Review: Science Fiction: “An Incident on Route 12” by James H. Schmitz

@msiduri (5687)
United States
May 14, 2017 7:26am CST
Phil Garfield has a plane to catch. Madge is waiting for him at a private airfield. The rendezvous isn’t romantic, but has more to do with with the suitcase on the front seat of Phil’s Packard and the $35,000 in it. Some thirty miles south of the little town of Redmon on Route 12, the car starts making funny noises. It coasts to stop and ceases making noise. Phil is no mechanic. The Packard is useless as transportation, but maybe not as bait. Phil needs a car. When Phil thinks of the bank guard, and begins remembering how he made a clumsy play at being a hero, and how that set that fool of a woman off, running into their line of fire, the reader knows this isn’t going to end well for Phil. And it doesn’t. But it is funny. He gets what he deserves in a cosmic way. I rather enjoyed this short tale. It wasn’t going to be too much of a surprise, but the ending came with some humor. Not all the money in the world will be doing him any good. Any Madge is probably starting to think he skipped out on her. Author James H. Schmitz was born in Hamburg, Germany and grew up speaking both German and English. His family spent time in the United States and Germany. He worked for International Harvester in Germany between the world wars and left Germany before the outbreak of World War II. During the war, he served in the U.S. Army as an aerial photographer.

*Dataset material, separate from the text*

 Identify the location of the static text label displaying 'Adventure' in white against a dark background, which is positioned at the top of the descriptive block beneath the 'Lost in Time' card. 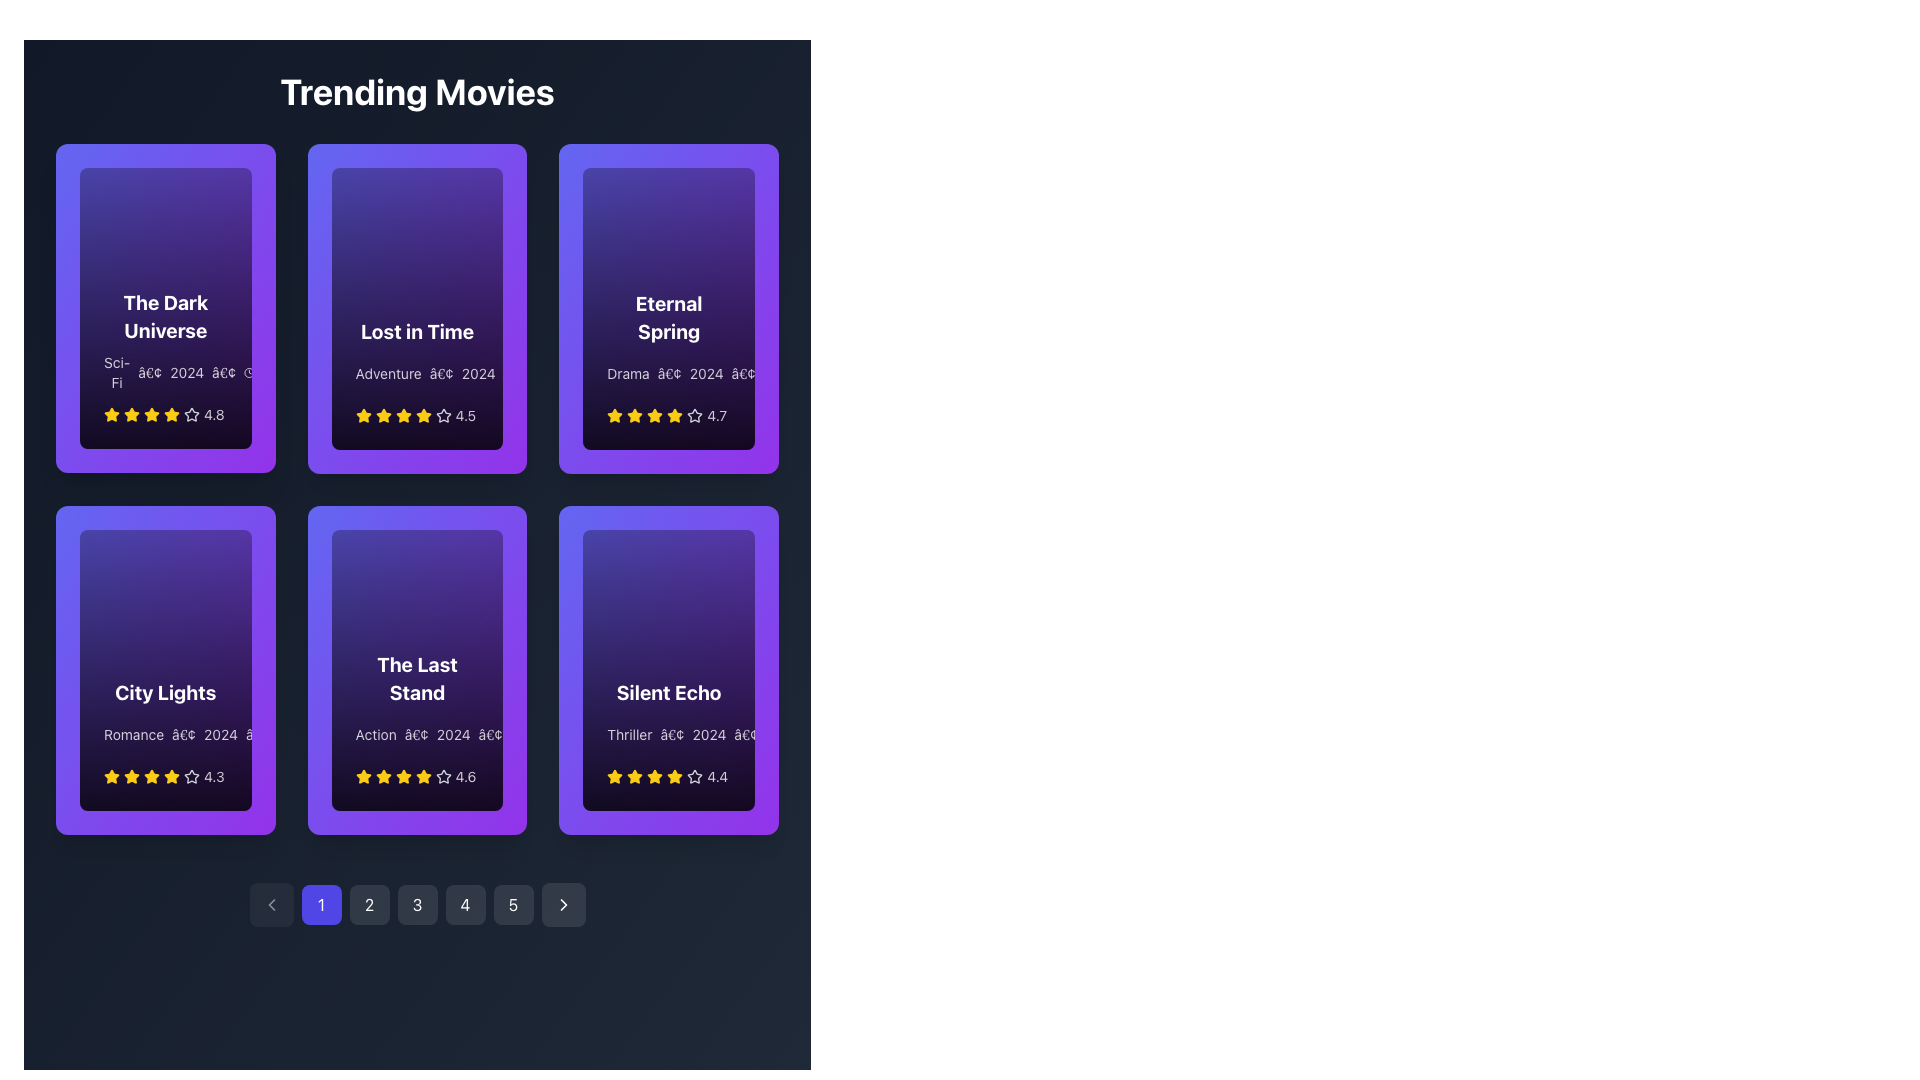
(388, 373).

His writing, which spans from the 40s, and into the 70s, is characterized as space opera, but with surprisingly strong female characters. No damsels in distress for him. This story is available from Project Gutenberg: _____ Title: “An Incident on Route 12” Author: James H. Schmitz (1911-1981) First published: If, January 1962 Source: ISFDB
https://www.gutenberg.org/ebooks/21897
2 people like this
2 responses
@teamfreak16 (43421)
• Denver, Colorado
14 May 17
Entertaining little story. I liked that little second to the last paragraph.
1 person likes this
@msiduri (5687)
• United States
15 May 17
Made me look. Yeah, the "uh-oh" moment.
1 person likes this
@JohnRoberts (109857)
• Los Angeles, California
14 May 17
Schmitz is a typical pulp fiction era writer cranking them out for a living.
1 person likes this
@msiduri (5687)
• United States
14 May 17
Yes. Some are better than others. The ending was not a surprise, but it was fun. Set up the main character as a heartless killer and you know he's going to come to a bad end. It's just a matter of how.